* _Task requirements_
(a) In the clone detection script, what is the name of the model that gets loaded?
(b) List each clone type that the clone detection script describes, along with its description.

* _Text to read_
........
AISE1_CLASS/Code embeddings/04_clone_detection.py

"""
============================================================================
Example 4: Code Clone Detection
============================================================================
AISE501 – AI in Software Engineering I
Fachhochschule Graubünden

GOAL:
    Detect code clones (duplicate/similar code) in a collection of
    functions using embeddings. We simulate a real-world scenario
    where a codebase contains multiple near-duplicate implementations
    that should be refactored into a single function.

WHAT YOU WILL LEARN:
    - The four types of code clones (Type 1–4)
    - How embeddings detect clones that text-based tools miss
    - Ranking-based clone detection via cosine similarity
    - Practical application: finding refactoring opportunities

CLONE TYPES:
    Type 1: Exact copy (trivial — grep can find these)
    Type 2: Renamed variables (grep misses these)
    Type 3: Modified structure (added/removed lines)
    Type 4: Same functionality, completely different implementation

HARDWARE:
    Works on CPU, CUDA (NVIDIA), and MPS (Apple Silicon Mac).
============================================================================
"""

import torch
from transformers import AutoTokenizer, AutoModel
import torch.nn.functional as F
from itertools import combinations

# ── Device selection ──────────────────────────────────────────────────────
def get_device():
    if torch.cuda.is_available():
        return torch.device("cuda")
    elif torch.backends.mps.is_available():
        return torch.device("mps")
    return torch.device("cpu")

DEVICE = get_device()
print(f"Using device: {DEVICE}\n")

# ── Load model ────────────────────────────────────────────────────────────
MODEL_NAME = "flax-sentence-embeddings/st-codesearch-distilroberta-base"
print(f"Loading model: {MODEL_NAME} ...")
tokenizer = AutoTokenizer.from_pretrained(MODEL_NAME)
model = AutoModel.from_pretrained(MODEL_NAME).to(DEVICE)
model.eval()
print("Model loaded.\n")

# ── Simulated codebase ────────────────────────────────────────────────────
# These functions simulate what you'd find in a messy, real-world codebase
# where different developers wrote similar functionality independently.
#
# IMPORTANT: The clone groups share ZERO common words (besides Python
# keywords). This demonstrates that embeddings capture semantics, not
# surface-level text overlap. grep would never find these.
........
* _Recorded data_

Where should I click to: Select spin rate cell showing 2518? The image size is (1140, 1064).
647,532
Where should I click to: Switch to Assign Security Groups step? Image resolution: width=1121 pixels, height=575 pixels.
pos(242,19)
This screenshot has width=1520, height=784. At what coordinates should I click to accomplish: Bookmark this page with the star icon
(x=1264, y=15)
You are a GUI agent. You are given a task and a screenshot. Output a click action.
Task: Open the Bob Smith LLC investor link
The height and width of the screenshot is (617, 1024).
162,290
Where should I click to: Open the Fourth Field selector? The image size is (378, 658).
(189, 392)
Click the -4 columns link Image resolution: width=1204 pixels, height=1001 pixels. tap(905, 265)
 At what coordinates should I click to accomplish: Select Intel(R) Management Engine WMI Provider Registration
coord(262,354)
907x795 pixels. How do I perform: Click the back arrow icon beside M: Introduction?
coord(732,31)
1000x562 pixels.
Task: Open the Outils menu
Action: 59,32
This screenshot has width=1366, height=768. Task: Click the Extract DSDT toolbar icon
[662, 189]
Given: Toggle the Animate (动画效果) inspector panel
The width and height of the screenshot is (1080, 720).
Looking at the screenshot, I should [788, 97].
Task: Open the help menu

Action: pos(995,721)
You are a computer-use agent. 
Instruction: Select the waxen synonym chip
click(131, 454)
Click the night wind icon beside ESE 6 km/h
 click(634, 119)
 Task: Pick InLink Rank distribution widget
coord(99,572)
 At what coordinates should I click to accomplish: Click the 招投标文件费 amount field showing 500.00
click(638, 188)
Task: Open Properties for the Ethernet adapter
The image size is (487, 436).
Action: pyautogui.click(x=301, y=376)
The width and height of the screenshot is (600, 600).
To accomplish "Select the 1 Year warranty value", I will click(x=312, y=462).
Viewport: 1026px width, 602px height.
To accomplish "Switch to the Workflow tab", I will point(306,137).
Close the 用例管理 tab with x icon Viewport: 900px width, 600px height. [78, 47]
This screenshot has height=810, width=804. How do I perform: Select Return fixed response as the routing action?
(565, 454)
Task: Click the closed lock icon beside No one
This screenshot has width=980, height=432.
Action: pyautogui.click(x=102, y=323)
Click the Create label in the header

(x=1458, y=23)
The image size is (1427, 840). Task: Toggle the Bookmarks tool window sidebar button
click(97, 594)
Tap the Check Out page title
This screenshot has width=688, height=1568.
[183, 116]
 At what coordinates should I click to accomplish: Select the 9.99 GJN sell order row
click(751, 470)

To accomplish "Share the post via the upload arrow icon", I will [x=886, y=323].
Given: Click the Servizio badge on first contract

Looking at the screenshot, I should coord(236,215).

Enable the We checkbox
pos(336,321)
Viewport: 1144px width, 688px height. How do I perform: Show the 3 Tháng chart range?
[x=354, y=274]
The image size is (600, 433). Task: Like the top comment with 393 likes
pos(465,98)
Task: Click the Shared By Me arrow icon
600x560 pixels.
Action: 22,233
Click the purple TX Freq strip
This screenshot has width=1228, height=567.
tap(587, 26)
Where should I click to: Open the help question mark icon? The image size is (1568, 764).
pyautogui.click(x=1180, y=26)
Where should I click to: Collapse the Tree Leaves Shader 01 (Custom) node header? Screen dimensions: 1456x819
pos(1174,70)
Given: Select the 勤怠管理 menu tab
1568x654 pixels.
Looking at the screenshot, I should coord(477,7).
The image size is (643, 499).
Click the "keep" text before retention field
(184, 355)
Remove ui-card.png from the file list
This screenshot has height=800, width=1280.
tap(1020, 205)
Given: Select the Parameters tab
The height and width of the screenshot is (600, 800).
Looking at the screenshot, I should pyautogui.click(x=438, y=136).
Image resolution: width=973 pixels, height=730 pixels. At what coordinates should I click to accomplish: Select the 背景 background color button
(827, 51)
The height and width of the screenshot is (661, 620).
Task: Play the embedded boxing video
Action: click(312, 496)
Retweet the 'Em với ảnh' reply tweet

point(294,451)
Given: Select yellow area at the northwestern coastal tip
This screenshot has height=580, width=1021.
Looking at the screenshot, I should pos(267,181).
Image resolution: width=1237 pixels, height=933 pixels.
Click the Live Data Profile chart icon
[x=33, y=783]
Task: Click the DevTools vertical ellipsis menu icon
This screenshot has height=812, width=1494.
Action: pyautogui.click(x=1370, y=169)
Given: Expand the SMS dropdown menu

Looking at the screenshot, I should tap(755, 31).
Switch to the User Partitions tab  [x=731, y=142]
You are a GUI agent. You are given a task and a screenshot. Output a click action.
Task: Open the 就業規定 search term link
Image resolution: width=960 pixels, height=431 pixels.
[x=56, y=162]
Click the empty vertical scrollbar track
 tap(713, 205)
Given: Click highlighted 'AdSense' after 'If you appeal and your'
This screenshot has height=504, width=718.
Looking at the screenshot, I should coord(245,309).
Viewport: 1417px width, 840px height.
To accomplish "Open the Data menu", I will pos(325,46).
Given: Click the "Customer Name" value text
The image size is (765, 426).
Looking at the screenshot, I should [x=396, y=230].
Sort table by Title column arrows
........
* _Completed exercise_
(a) flax-sentence-embeddings/st-codesearch-distilroberta-base

(b)
- Type 1: Exact copy (trivial — grep can find these)
- Type 2: Renamed variables (grep misses these)
- Type 3: Modified structure (added/removed lines)
- Type 4: Same functionality, completely different implementation